A better, more effective way to develop
In summary, the magnitude and speed of change signaled by the Five Year Forward View and the change in culture and practice outlined by the Francis Report, require a different approach to traditional leadership development in the health service. The development of leadership attributes across systems, even amongst staff groups without formalised leadership responsibility, will support the creation of a better leadership culture in which everyone is accountable for meeting the needs of the people they serve, as cost effectively as possible.
References
[i] NHS England. Next Steps on the Five Year Forward View March 2017
[ii] Firth-Cozens J, Mowbray D. Leadership and the quality of care. Quality in health care. 2001 Dec 1;10(suppl 2):ii3-7.
[iii] Cunningham G, Kitson A. An evaluation of the RCN clinical leadership development programme: part 2. Nursing Standard. 2000 Dec 13;15(13):34-40.
[iv] Dierckx de Casterlé B, Willemse AN, Verschueren M, Milisen K. Impact of clinical leadership development on the clinical leader, nursing team and care‐giving process: a case study. Journal of Nursing Management. 2008 Sep 1;16(6):753-63.
[v] Sutherland AM, Dodd F. NHS Lanarkshire's leadership development programme's impact on clinical practice.
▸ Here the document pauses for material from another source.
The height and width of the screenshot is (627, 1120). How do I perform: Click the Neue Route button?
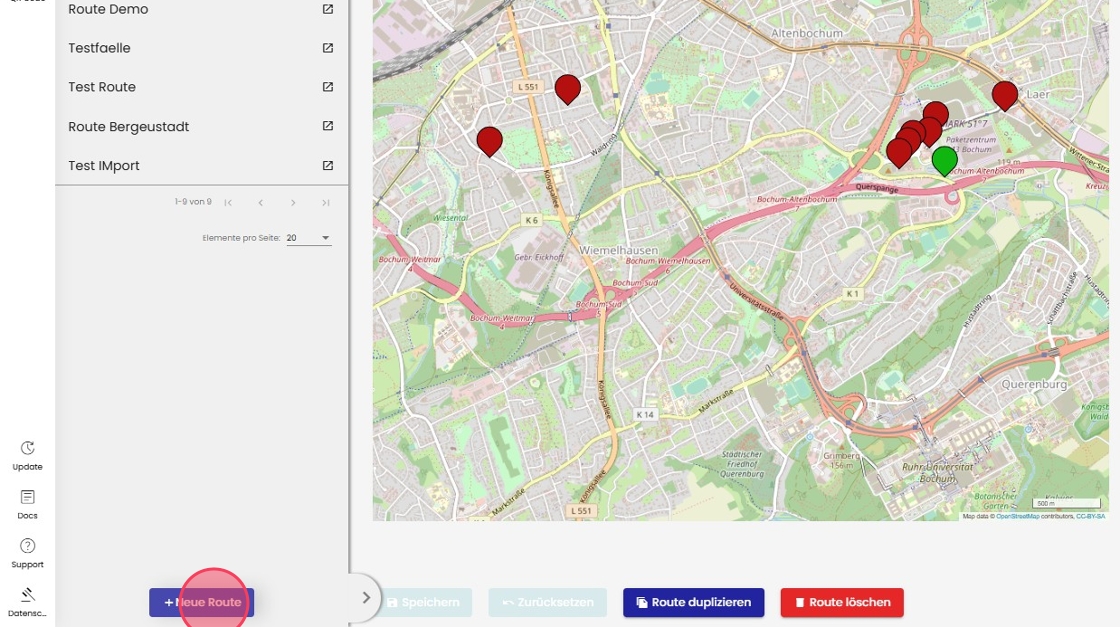(202, 602)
International journal of health care quality assurance. 2008 Sep 5;21(6):569-84.
[vi] The Mid Staffordshire. NHS Foundation Trust. Public Inquiry. Chaired by Robert Francis QC.
[vii] Kalra VS, Abel P, Esmail A. Developing leadership interventions for black and minority ethnic staff: a case study of the National Health Service (NHS) in the UK. Journal of health organization and management. 2009 Mar 20;23(1):103-18.
[viii] Hewison A, Griffiths M. Leadership development in health care: a word of caution. Journal of health organization and management. 2004 Dec 1;18(6):464-73.
[ix] Edmonstone J. What is wrong with NHS leadership development? British Journal of Healthcare Management. 2013 Nov 1;19(11).
[x] Roebuck C. Developing effective leadership in the NHS to maximise the quality of patient care: The need for urgent action 2011
[xi] Kaplan, K. and Feldman, D.L. (2008), “Realising the value of in house physician leadership development”, The Physician Executive. September-October, pp. 40-46.